4. Receiving any concurrent anticancer therapies (including concomitant anti-HER2/neu
agents such as trastuzumab [Herceptin®], trastuzumab emtansine [TDM 1, Kadcyla®],
pertuzumab [Perjeta®], lapatinib [Tykerb®]).

5. Received a prior bone marrow or stem cell transplant.

6. Have a co-existing active infection or received systemic anti-infective treatment
within 72 hours before the first dose of study drug.

7. Concurrent or prior radiation therapy within 4 weeks before the first dose of study
drug.

8. Chronic use of filgrastim, pegfilgrastim, or any bioequivalent (biosimilar) for severe
chronic neutropenia or other chronic neutropenia syndrome.

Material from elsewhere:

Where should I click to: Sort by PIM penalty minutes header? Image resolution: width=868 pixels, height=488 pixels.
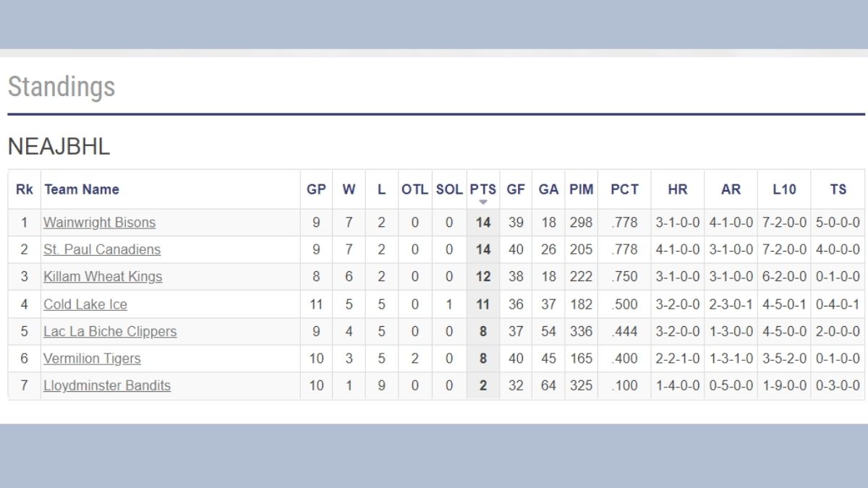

9. Presence of any serious or uncontrolled illness including, but not limited to:
uncontrolled diabetes, ongoing or active infection, symptomatic congestive heart
failure unstable angina pectoris, uncontrolled cardiac arrhythmia, uncontrolled
arterial thrombosis, symptomatic pulmonary embolism, and psychiatric illness that
would limit compliance with study requirements or any other conditions that would
preclude the patient from study treatment as per the discretion of the Investigator.

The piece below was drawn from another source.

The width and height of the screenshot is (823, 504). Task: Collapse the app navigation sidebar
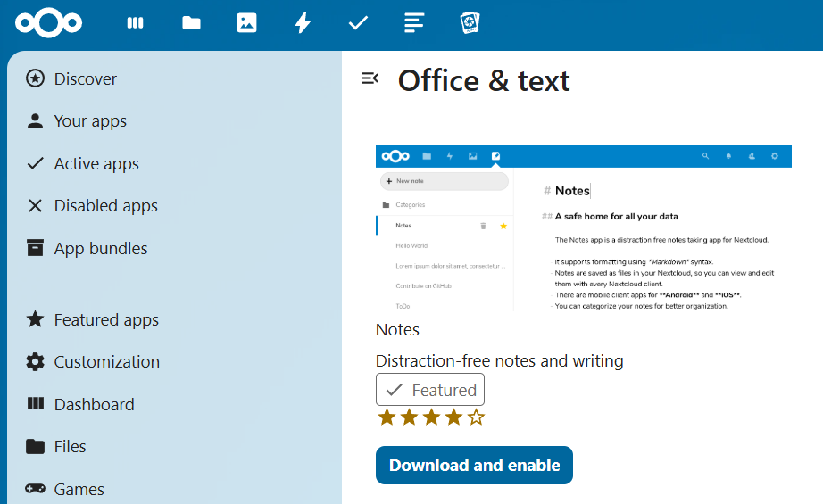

10. Significant cardiovascular history:

- Cardiac ventricular dysfunction inhibiting the patient's ability to receive 4
cycles of doxorubicin.

- History of myocardial infarction or ischemic heart disease within 1 year (within
a window of up to 18 days less than 1 year) before first study drug
administration

- Uncontrolled arrhythmia

- History of congenital QT prolongation

- Electrocardiogram (ECG) findings consistent with active ischemic heart disease

- New York Heart Association Class III or IV cardiac disease;

- Uncontrolled hypertension: blood pressure consistently >150 mm Hg systolic and >
100 mm Hg diastolic in spite of antihypertensive medication

11. History of hemorrhagic diarrhea, inflammatory bowel disease, or active uncontrolled
peptic ulcer disease. (Concomitant therapy with ranitidine or its equivalent and/or
omeprazole or its equivalent is acceptable). History of ileus or other significant
gastrointestinal disorder known to predispose to ileus or chronic bowel hypomotility.

12. Any other active malignancy requiring active therapy.

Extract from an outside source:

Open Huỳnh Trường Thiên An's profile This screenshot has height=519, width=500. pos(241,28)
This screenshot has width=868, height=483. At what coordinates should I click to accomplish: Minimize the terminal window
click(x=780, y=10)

13. Known human immunodeficiency virus (HIV) seropositivity.

14. Active Hepatitis B virus (HBV) infection which requires antiviral treatment or the
patient has detectable Hepatitis B surface Antigen (HBsAg); hepatitis B surface
antibody (anti-HBs) without detectable HBsAg does not exclude patients from the study.
Hepatitis C infection (Hepatitis C antibody reactive) which requires treatment also
excludes patients from the study.

15. Female patient who is pregnant or lactating.

16. Use of prophylactic antibiotics.

17. Unwilling or unable to comply with procedures required in this protocol.

18. History of allergy to any of the study drugs.